Native American and Native Alaskan youth are far more likely to experiment with alcohol at a younger age than non-Native youth. Low self-esteem and transgenerational trauma have been associated with substance use disorders among Native American teens in the U.S. and Canada.

Native American populations exhibit genetic differences in the alcohol-metabolizing enzymes alcohol dehydrogenase and ALDH, although evidence that these genetic factors are more prevalent in Native Americans than other ethnic groups has been a subject of debate. According to one 2013 review of academic literature on the issue, there is a "substantial genetic component in Native Americans" and that "most Native Americans lack protective variants seen in other populations." Many scientists have provided evidence of the genetic component of alcohol use disorder by the biopsychosocial model of alcohol use disorder. Molecular genetics research currently has not found one specific gene that is responsible for the rates of alcohol use disorder among Native Americans, implying the phenomenon may be due to an interplay of multiple genes and environmental factors. Research on alcohol use disorder in families suggests that learned behavior augments genetic factors in increasing the probability that children of people with alcohol use disorder will themselves have problems with alcohol misuse.

Genetics and amount of consumption

Having a particular genetic variant (A-allele of ADH1B rs1229984) is associated with non-drinking and lower alcohol consumption. This variant is also associated with favorable cardiovascular profile and a reduced risk of coronary artery disease compared to those without the genetic variant, but it is unknown whether this may be caused by differences in alcohol consumption or by additional confounding effects of the genetic variant itself.

Gender differences

Historically, according to the British Medical Journal, "men have been far more likely than women to drink alcohol and to drink it in quantities that damage their health, with some figures suggesting up to a 12-fold difference between the sexes." However, analysis of data collected over a century from multiple countries suggests that the gender gap in alcohol consumption is narrowing, and that young women (born after 1981) are consuming alcohol more than their male counterparts. Such findings have implications for the way in which alcohol-use prevention and intervention programs are designed and implemented.

Alcohol use disorder

Alcohol use disorder (AUD) is defined as a medical condition characterized by an impaired ability to stop or control alcohol use despite adverse social, occupational, or health consequences. Excessive alcohol use can lead to health-related illness and continuous alcohol engagement can ultimately lead to death. Behavioral factors of AUD include binge drinking and heavy alcohol use throughout one's day. AUD affects each culture differently, but African Americans are found to be the hardest impacted. Common health-related illnesses that stem from AUD but are prevalent in African American communities are liver disease, cirrhosis, hypertension, heart disease, oral cancer, stroke, and more. In 2020, heart disease ranked number 3 in the leading cause of death for African Americans ages 15-24. However, on the, contrary African Americans have been proven to consume less alcohol than other counterparts.

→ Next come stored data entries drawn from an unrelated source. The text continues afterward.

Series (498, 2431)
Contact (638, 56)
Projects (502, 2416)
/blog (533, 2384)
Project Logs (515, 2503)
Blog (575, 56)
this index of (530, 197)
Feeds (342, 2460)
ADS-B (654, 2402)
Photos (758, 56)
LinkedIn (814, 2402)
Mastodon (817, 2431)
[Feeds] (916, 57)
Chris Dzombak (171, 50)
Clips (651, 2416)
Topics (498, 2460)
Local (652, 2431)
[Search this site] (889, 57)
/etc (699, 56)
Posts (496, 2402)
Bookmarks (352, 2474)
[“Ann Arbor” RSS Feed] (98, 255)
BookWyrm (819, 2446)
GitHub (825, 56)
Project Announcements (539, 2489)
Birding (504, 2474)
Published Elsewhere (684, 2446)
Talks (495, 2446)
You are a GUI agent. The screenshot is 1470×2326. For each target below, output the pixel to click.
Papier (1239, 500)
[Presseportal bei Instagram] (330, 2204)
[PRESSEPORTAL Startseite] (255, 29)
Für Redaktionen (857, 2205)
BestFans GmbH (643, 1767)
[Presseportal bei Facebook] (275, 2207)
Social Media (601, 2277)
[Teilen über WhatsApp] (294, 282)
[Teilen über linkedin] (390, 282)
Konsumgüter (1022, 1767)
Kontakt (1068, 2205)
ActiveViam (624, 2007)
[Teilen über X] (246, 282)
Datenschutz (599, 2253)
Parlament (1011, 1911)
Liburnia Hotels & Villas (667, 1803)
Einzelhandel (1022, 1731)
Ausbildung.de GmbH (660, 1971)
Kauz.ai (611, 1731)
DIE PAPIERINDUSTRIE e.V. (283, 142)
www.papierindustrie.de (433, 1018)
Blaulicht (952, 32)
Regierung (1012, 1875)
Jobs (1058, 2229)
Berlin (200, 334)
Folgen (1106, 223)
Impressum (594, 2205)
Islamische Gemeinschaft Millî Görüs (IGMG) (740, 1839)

According to American's Health Rankings, 15.4% of blacks reported excessive drinking, 19.4% of Hispanics, 19.2% of whites and 16.9% of Native Americans. In the United States, social economic status affects, one's ability to access basic necessities to support one's health, life, and survival. If one has a higher socioeconomic status, their income is higher, they are able to support their living needs and have better access to healthcare. Higher SES status reduces the risk of AUD for all individuals. However, those with a lower socioeconomic status majority of minorities are less fortunate. They are faced with poverty, low income, unemployment, and lack of access to healthier food options, which then contributes to poor health and higher AUD risk. The correlation between levels of socioeconomic status is prominent in alcohol-related health illnesses between cultures.

Sensitivity

Several biological factors make women more vulnerable to the effects of alcohol than men.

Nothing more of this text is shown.